Assignment: Nothing but the lines from the start of the entries through the line holding "Deducted (166, 741)" is to be repeated, exactly and with pictures excluded.
******
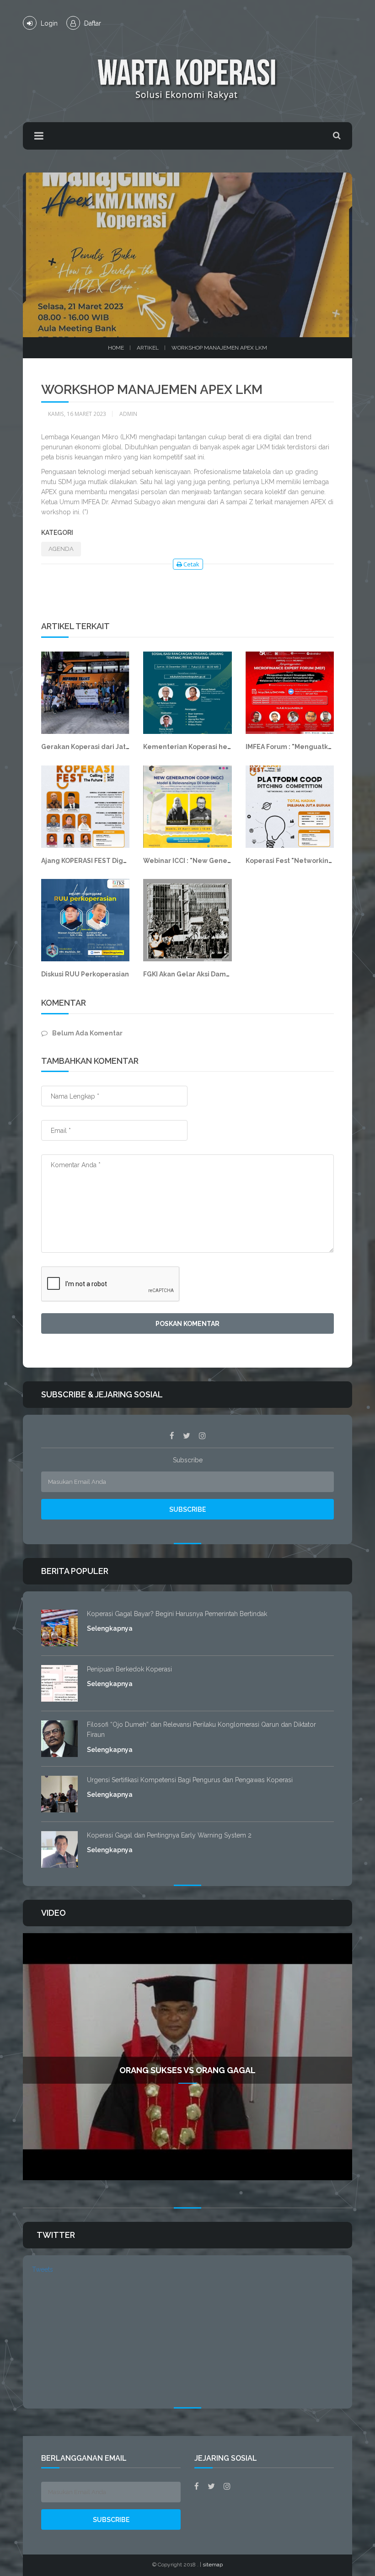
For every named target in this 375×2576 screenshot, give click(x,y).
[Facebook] (172, 1435)
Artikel (148, 348)
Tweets (42, 2269)
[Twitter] (186, 1435)
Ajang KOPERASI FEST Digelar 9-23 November (115, 860)
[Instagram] (202, 1435)
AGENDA (61, 548)
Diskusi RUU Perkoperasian (85, 974)
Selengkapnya (110, 1628)
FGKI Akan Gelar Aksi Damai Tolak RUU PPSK (214, 974)
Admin (128, 414)
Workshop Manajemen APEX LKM (219, 348)
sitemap (213, 2564)
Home (116, 348)
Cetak (190, 564)
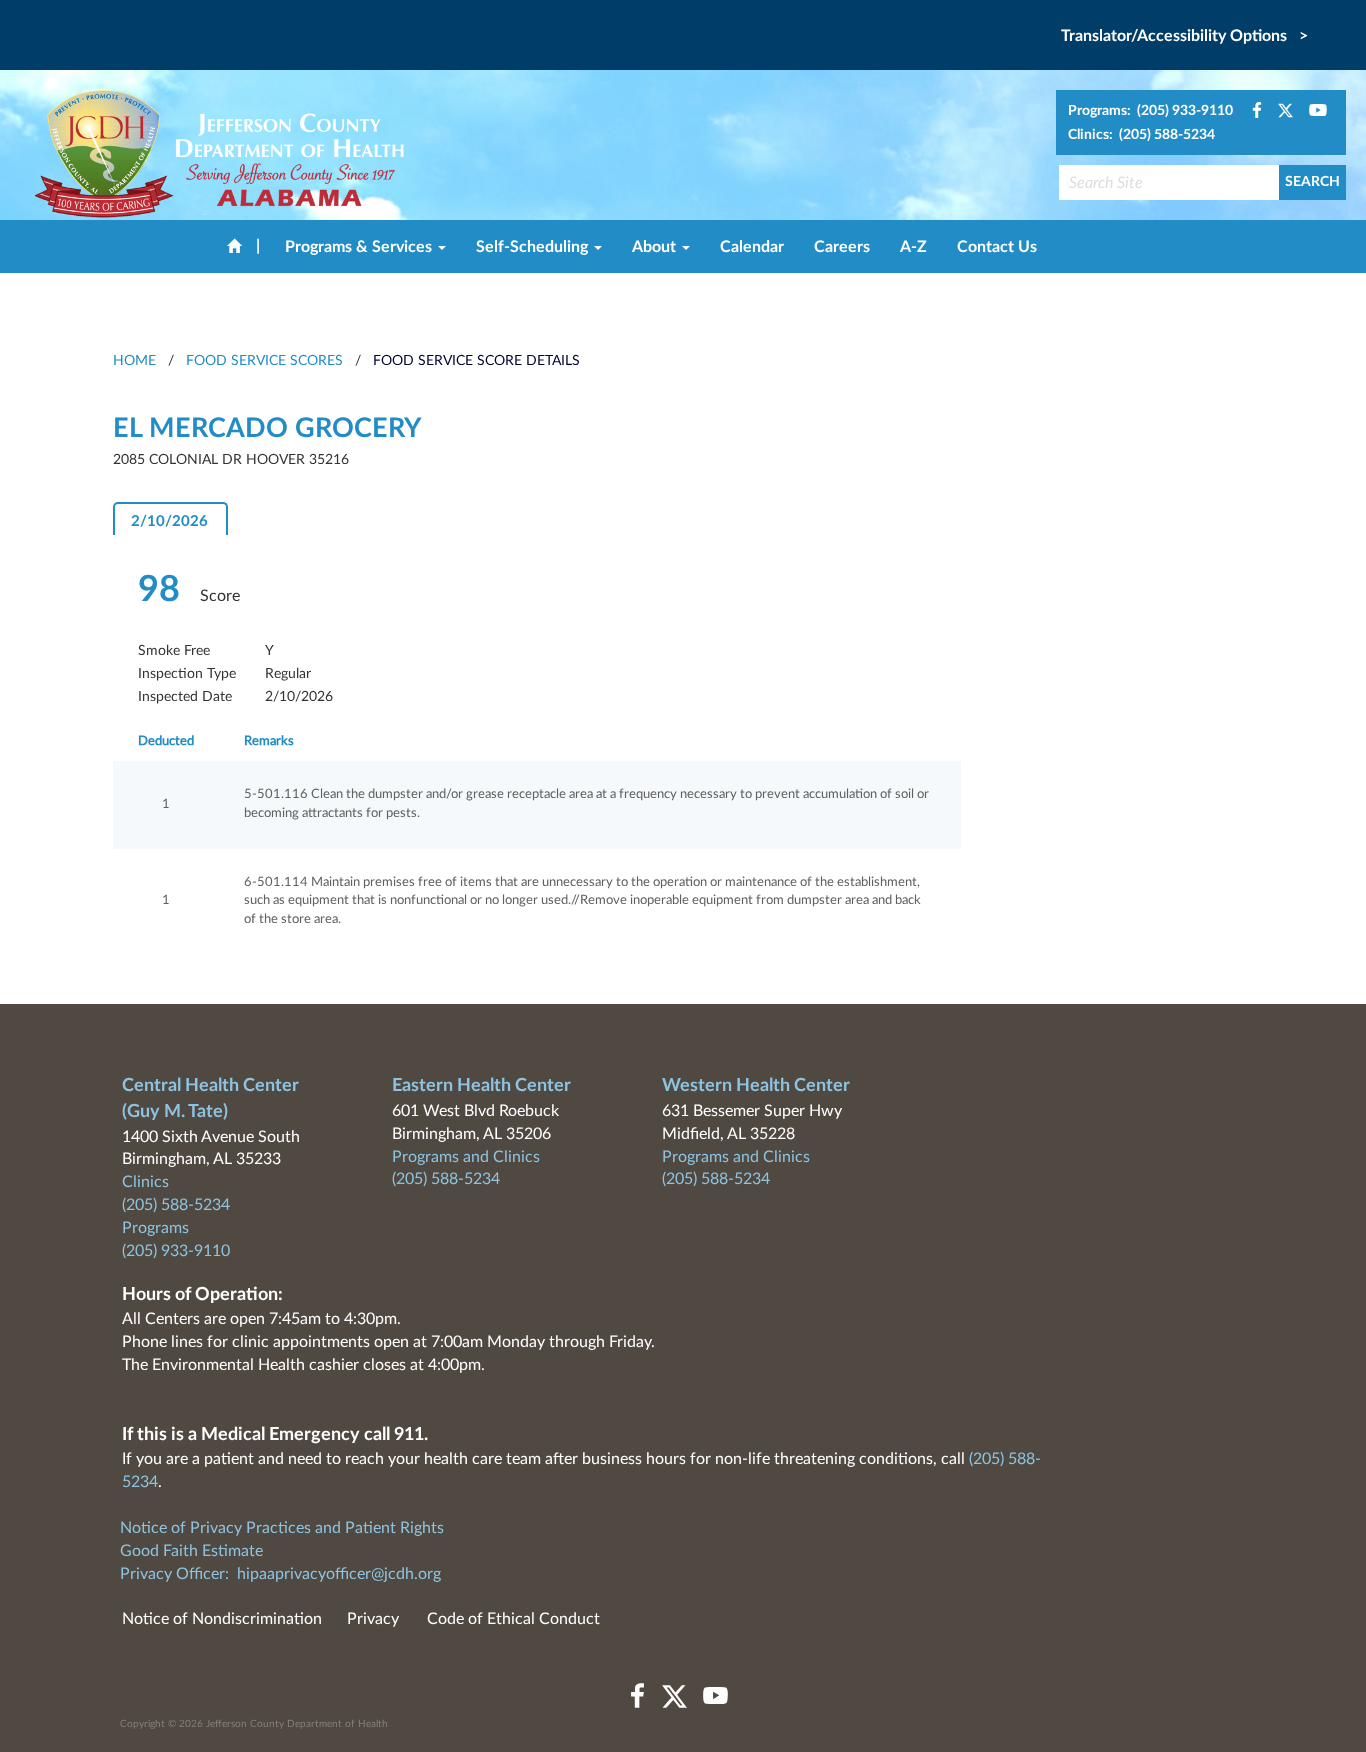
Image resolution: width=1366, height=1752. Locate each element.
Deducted (166, 741)
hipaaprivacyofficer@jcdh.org (339, 1574)
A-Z (913, 247)
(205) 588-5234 (176, 1205)
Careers (842, 247)
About (656, 247)
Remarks (269, 741)
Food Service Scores (264, 361)
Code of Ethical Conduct (513, 1619)
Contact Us (997, 247)
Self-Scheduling (534, 247)
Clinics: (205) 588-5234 (1141, 135)
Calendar (752, 247)
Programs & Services (360, 247)
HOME (134, 361)
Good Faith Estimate (191, 1551)
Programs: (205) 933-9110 (1150, 111)
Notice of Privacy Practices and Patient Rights (282, 1528)
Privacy (373, 1619)
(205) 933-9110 (176, 1251)
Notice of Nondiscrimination (222, 1619)
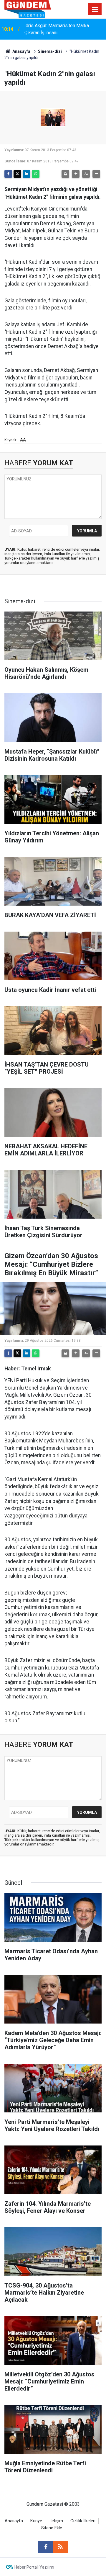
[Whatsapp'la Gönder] (35, 174)
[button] (76, 174)
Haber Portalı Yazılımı (34, 2567)
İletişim (56, 2520)
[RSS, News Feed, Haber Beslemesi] (60, 2547)
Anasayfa (20, 51)
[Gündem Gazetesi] (27, 9)
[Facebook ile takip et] (45, 2547)
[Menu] (95, 9)
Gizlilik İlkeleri (82, 2520)
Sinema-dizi (50, 51)
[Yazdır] (65, 174)
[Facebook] (8, 174)
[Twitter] (17, 174)
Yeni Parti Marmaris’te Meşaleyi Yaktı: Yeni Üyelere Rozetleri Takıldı (62, 29)
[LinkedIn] (26, 174)
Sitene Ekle (51, 2528)
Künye (36, 2520)
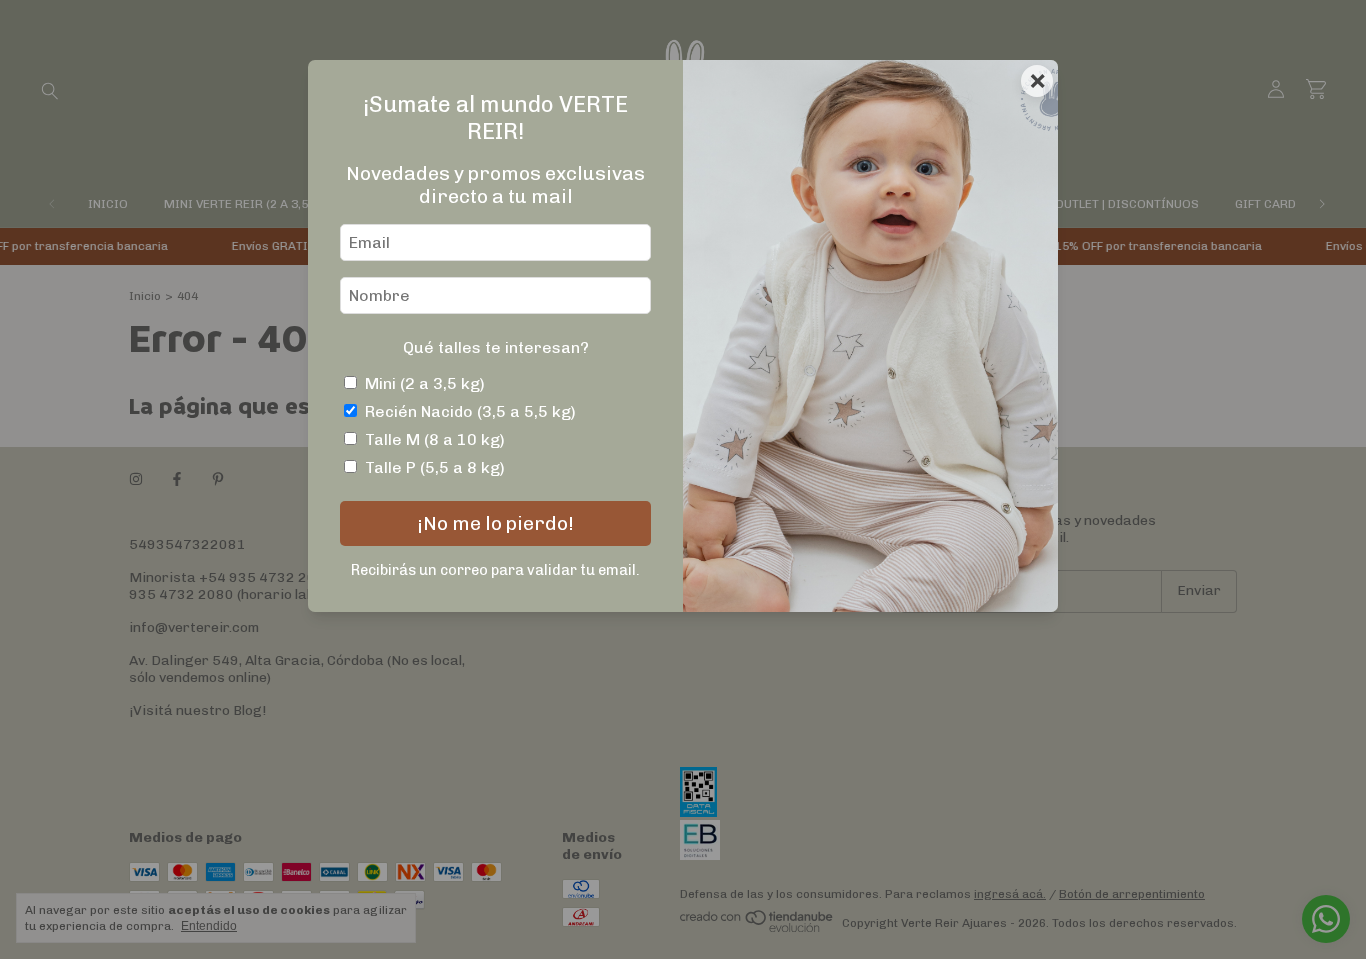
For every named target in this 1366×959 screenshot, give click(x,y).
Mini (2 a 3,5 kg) (425, 383)
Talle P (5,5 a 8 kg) (435, 467)
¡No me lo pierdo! (495, 523)
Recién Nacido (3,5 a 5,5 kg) (470, 411)
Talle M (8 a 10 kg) (435, 439)
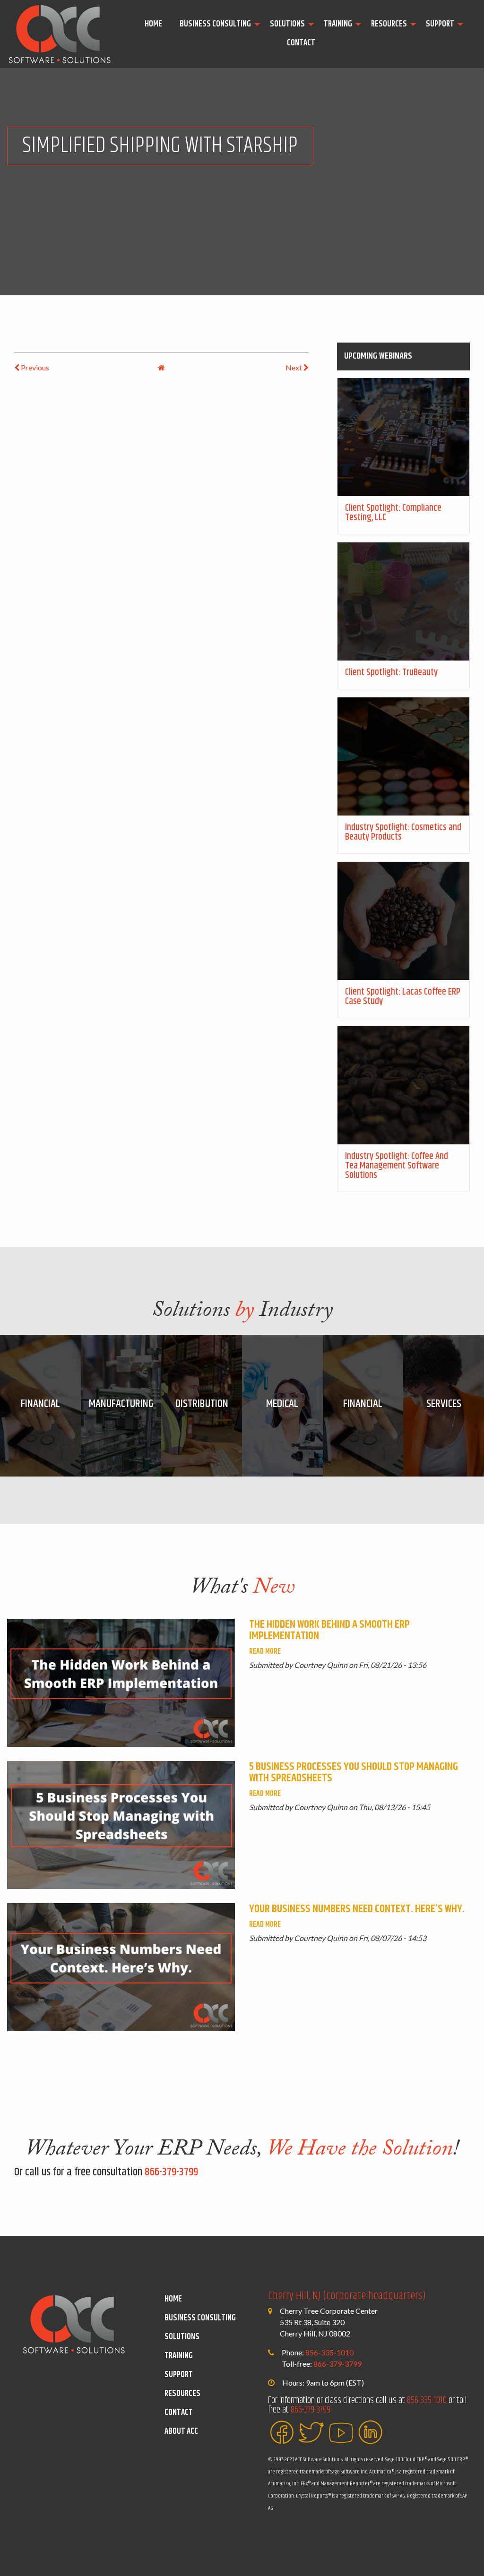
******
Your response:
For every named target in this 375×2576 screenshot, give click(x,y).
[Facebook] (172, 1435)
Artikel (148, 348)
Tweets (42, 2269)
[Twitter] (186, 1435)
Ajang KOPERASI FEST Digelar 9-23 November (115, 860)
[Instagram] (202, 1435)
AGENDA (61, 548)
Diskusi RUU Perkoperasian (85, 974)
Selengkapnya (110, 1628)
FGKI Akan Gelar Aksi Damai Tolak RUU PPSK (214, 974)
Admin (128, 414)
Workshop Manajemen APEX LKM (219, 348)
sitemap (213, 2564)
Home (116, 348)
Cetak (190, 564)
Image resolution: width=1366, height=1752. Locate each element.
Deducted (166, 741)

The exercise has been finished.